Strategy is a behavioral design pattern that lets you define a family of algorithms, put each of them into a separate class, and make their objects interchangeable.
Chain of Responsibility is a behavioral design pattern that lets you pass requests along a chain of handlers. Upon receiving a request, each handler decides either to process the request or to pass it to the next handler in the chain.
Template Method is a behavioral design pattern that defines the skeleton of an algorithm in the superclass but lets subclasses override specific steps of the algorithm without changing its structure.
State is a behavioral design pattern that lets an object alter its behavior when its internal state changes.

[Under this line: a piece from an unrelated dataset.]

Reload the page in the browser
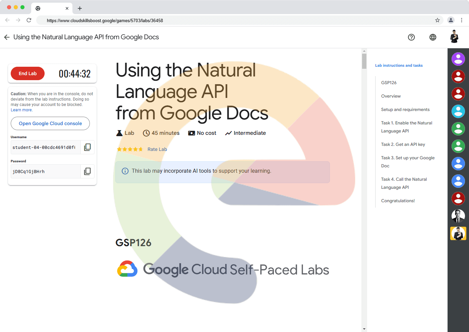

It appears as if the object changed its class.
Command is a behavioral design pattern that turns a request into a stand-alone object that contains all information about the request. This transformation lets you pass requests as a method arguments, delay or queue a request’s execution, and support undoable operations.
Observer is a behavioral design pattern that lets you define a subscription mechanism to notify multiple objects about any events that happen to the object they’re observing.
Adapter is a structural design pattern that allows objects with incompatible interfaces to collaborate.
Decorator is a structural design pattern that lets you attach new behaviors to objects by placing these objects inside special wrapper objects that contain the behaviors.
Composite is a structural design pattern that lets you compose objects into tree structures and then work with these structures as if they were individual objects.
Facade is a structural design pattern that provides a simplified interface to a library, a framework, or any other complex set of classes.
Proxy is a structural design pattern that lets you provide a substitute or placeholder for another object. A proxy controls access to the original object, allowing you to perform something either before or after the request gets through to the original object.